Pezzopane (Pd): «Bisogna rinegoziare con l’Unione europea»
L’AQUILA. «Non subiremo una così assurda ingiustizia. La reazione è ferma, si tratta di una vertenza difficile, ma non impossibile. Va combattuta sul piano giuridico e sul piano politico».È l’interven...
L’AQUILA. «Non subiremo una così assurda ingiustizia. La reazione è ferma, si tratta di una vertenza difficile, ma non impossibile. Va combattuta sul piano giuridico e sul piano politico».
È l’intervento della senatrice Stefania Pezzopane, a proposito della restituzione delle tasse da parte delle aziende aquilane per gli aiuti nel post-terremoto del 2009.
«Anche in questa giusta battaglia userò il mio massimo impegno. Le imprese dell’Aquila e del cratere colpite dal terribile sisma del 2009, che rischiano di dover restituire le tasse sospese, perché considerate aiuto di Stato dall’Ue, non possono subire una tale ingiustizia a causa di errori dei governi e di burocrati incapaci. Allora la destra commise il tragico errore di congelare i tributi senza avviare un negoziato con l’Europa. Poi il governo Monti non notificò, come avrebbe dovuto fare. E l’iter è drammaticamente proseguito, nonostante gli sforzi fatti dalla Regione Abruzzo, dalle categorie e sindacati, dal comune dell’Aquila e dai Comuni del cratere. Ora la Regione con gli enti locali direttamente coinvolti stanno preparando un ricorso e il nostro governo deve prendere tempo», sostiene la senatrice, «bloccare la procedura che solerti funzionari vogliono propinarci devastando il territorio. Ho chiesto questo a Paolo Gentiloni e a Paola De Micheli. L’obiettivo dev’essere quello di rinegoziare i termini della questione con la Commissione Ue. Il prossimo governo», prosegue la Pezzopane, «nel pieno dei suoi poteri deve riaprire il confronto con l’Unione europea e arrivare a emanare un decreto che risolva la questione una volta per tutte. Aziende che hanno faticato a riprendersi da una catastrofe non devono essere messe in difficoltà per gli errori di altri. E anche su questo andrò a fondo».

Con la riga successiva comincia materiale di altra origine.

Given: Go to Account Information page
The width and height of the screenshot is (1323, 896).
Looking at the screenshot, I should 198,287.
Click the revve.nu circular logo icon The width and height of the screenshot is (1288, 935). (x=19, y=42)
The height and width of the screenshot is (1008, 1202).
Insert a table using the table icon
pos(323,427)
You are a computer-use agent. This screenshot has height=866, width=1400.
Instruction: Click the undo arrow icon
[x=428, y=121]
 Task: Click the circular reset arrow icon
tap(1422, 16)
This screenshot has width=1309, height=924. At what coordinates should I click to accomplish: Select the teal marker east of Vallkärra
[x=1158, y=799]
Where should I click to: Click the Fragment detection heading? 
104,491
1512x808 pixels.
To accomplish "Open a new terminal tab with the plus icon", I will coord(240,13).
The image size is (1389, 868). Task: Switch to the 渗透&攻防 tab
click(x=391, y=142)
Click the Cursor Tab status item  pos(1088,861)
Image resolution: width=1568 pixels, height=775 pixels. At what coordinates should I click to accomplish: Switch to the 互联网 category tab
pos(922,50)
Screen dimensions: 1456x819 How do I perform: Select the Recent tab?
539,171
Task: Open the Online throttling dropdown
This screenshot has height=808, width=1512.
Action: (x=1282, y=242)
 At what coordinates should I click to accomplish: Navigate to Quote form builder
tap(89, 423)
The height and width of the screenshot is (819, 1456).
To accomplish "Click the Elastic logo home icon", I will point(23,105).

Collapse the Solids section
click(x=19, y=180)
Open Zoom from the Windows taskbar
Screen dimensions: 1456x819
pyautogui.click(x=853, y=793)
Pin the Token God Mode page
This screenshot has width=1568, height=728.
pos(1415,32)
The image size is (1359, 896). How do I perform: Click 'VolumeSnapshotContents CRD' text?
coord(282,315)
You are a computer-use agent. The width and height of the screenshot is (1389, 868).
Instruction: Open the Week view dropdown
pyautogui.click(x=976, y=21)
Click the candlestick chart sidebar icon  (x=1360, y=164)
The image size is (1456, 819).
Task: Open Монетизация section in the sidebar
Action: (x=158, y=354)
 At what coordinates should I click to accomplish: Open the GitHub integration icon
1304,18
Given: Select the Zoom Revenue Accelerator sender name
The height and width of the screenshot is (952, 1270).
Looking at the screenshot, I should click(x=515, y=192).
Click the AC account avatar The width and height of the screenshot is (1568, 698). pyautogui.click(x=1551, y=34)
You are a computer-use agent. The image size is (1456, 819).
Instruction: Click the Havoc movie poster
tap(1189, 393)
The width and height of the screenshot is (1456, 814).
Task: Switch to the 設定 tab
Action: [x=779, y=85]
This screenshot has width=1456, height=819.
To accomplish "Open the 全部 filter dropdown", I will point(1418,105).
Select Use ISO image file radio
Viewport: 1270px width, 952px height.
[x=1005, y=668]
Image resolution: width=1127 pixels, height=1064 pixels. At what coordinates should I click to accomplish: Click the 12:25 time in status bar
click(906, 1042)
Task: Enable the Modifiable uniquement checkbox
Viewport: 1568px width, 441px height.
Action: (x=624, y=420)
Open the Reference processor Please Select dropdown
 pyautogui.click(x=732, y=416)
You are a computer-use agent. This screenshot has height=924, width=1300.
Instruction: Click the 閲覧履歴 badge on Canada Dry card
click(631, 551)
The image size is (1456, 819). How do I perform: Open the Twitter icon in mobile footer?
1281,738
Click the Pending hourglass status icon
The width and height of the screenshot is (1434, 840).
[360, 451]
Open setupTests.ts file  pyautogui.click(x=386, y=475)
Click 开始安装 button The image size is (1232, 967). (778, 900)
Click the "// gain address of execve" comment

«Sto predisponendo un’interrogazione parlamentare in cui ricostruisco tutti i passaggi», conclude la senatrice. «Voglio sapere nel dettaglio chi ha sbagliato, nome per nome, quali funzionari e dirigenti, quali politici hanno prodotto tutto ciò. Confido in Gentiloni e De Micheli, non è accettabile che le imprese vengano messe in questa situazione allucinante».